Erstmaßnahme bei Atemnot

Eine Herzschwäche führt nicht selten zu Atemnot. Bei Atemnot ist es wichtig, dass sofort der Notruf unter 112 gerufen wird. In der Zeit, in der auf den Krankenwagen gewartet wird, sollte der Betroffene beruhigt werden und Maßnahmen zur Stressreduzierung getroffen werden.
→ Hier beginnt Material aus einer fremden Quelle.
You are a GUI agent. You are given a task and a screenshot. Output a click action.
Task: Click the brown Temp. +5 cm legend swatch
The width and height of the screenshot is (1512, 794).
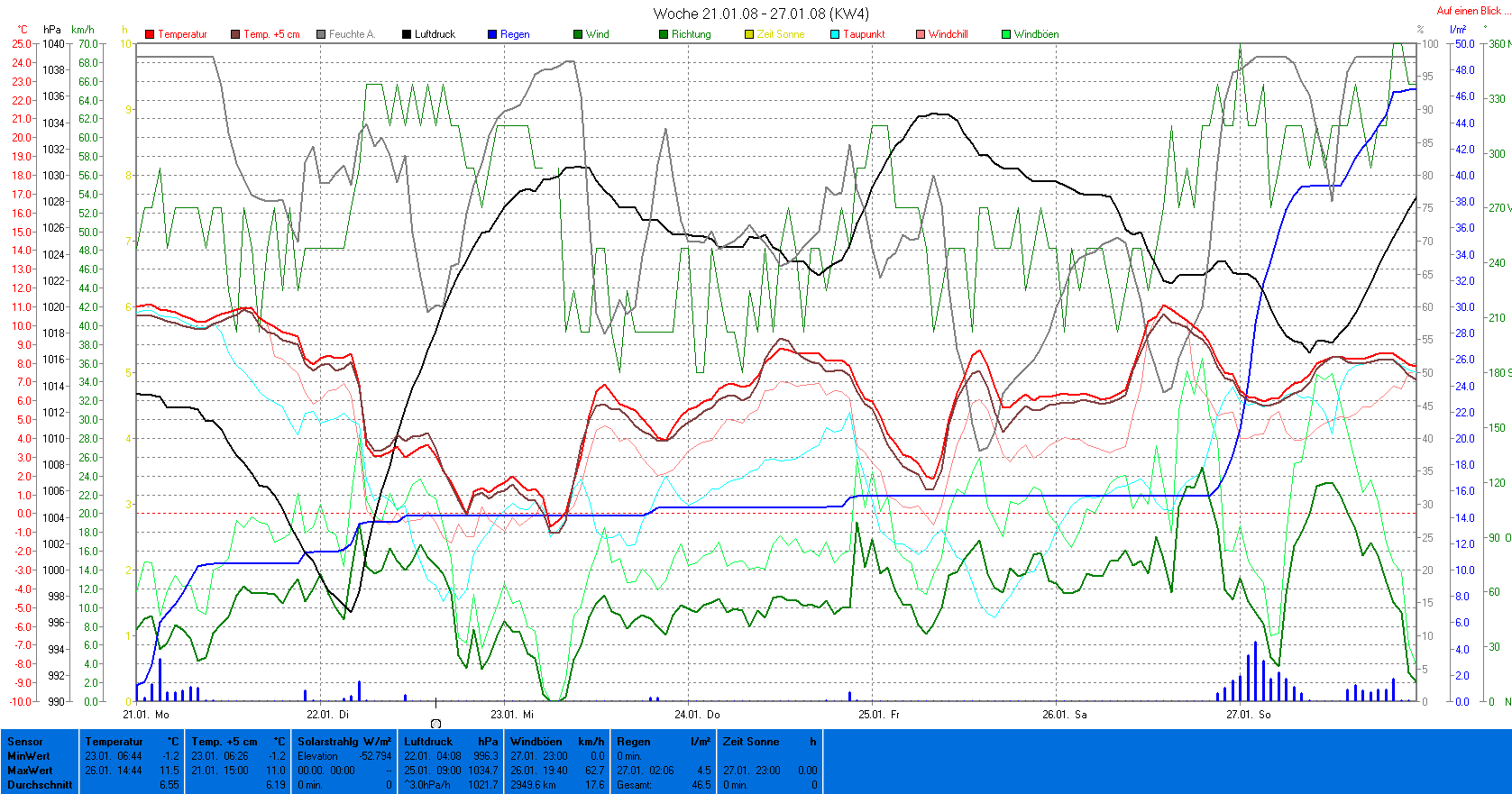(235, 34)
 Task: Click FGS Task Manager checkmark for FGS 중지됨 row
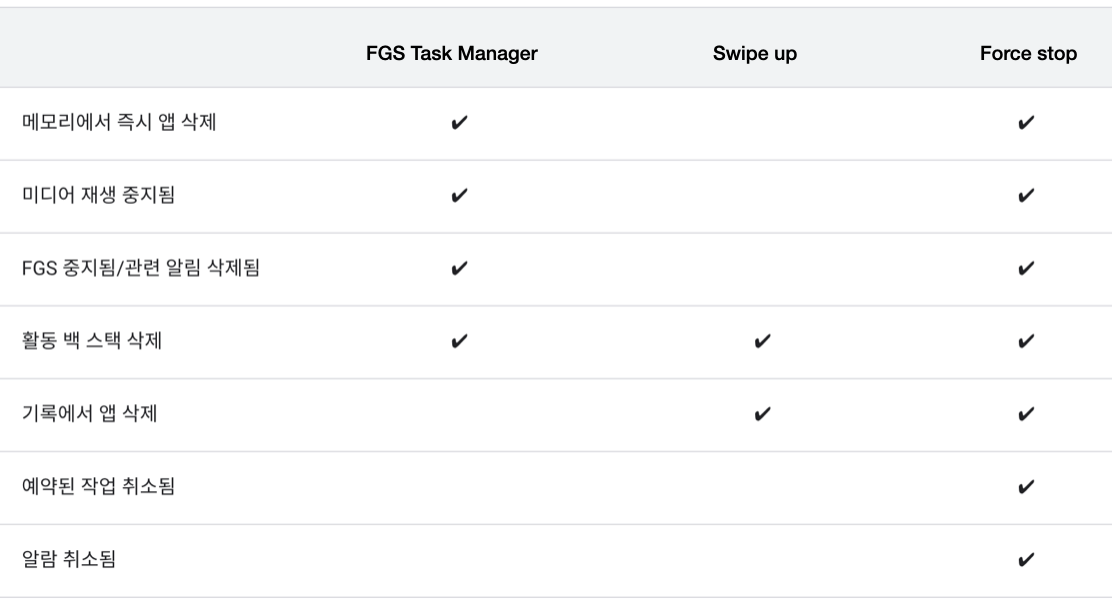click(460, 268)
In dieser Notsituation können folgende Maßnahmen zur Stressreduzierung beitragen:

  • Betroffener sollte in eine Lage gebracht werden, in der der Oberkörper erhöht ist,
  • beruhigende Gespräche mindern akuten Stress,
  • für Frischluftzufuhr sorgen,
  • Betroffenen nicht allein lassen,
  • beengende Kleidung sollte entfernt werden.

Ernährungsumstellung

Als Teil der nicht-medikamentösen Therapie kann die Ernährung Betroffener von Herzschwäche umgestellt werden. Oftmals sind Pflegbedürftige von Herzschwäche betroffen und je nach Wohn- und Pflegesituation müssen sich pflegende Angehörige darum kümmern, dass eine entsprechende Ernährungsumstellung erfolgt. Teil dieser Umstellung sollte sein, dass der Kochsalzgehalt in der Nahrung möglichst gering ist und, dass über den Tag verteilt mehrere kleine Mahlzeiten verzehrt werden, statt weniger großer. Betroffene sollten auf fettreiche und schwer verdauliche Gerichte verzichten und nicht zu später Stunde noch essen. Auch die Flüssigkeitseinnahme sollte bei einer Herzschwäche beachtet werden. Hier sollte berücksichtigt werden, dass eine gleichmäßige Verteilung über den Tag erfolgt. Auf schwarzen Tee und Kaffee sollte möglichst verzichtet werden. Die Flüssigkeitszufuhr sollte zudem exakt protokolliert werden.

Schlafsituation

Bei einer Herzschwäche sollte auch die Schlafsituation angepasst werden. Betroffene sollten mit erhöhtem Oberkörper schlafen. Auch das Schlafzimmer sollte angepasst werden. Damit das Risiko für nächtliche Atemnot verringert wird, sollten, falls es der Gesundheitszustand und die Jahreszeit zulässt, die Fenster nachts geöffnet bleiben. Auch die Raumtemperatur sollte an die Bedürfnisse des Betroffenen angeglichen werden. Hier gibt es keine festgelegte Temperatur, die Raumtemperatur sollte für den Betroffenen angenehm sein. Weitere Bedingungen für einen erholsamen Schlaf sind Dunkelheit und Ruhe. Das bedeutet, Rollläden, falls vorhanden, bei Nacht runtermachen und für Ruhe sorgen. Erholsamer Schlaf wird besser erzielt, wenn keine schweren Mahlzeiten vor dem Schlafengehen verzehrt werden.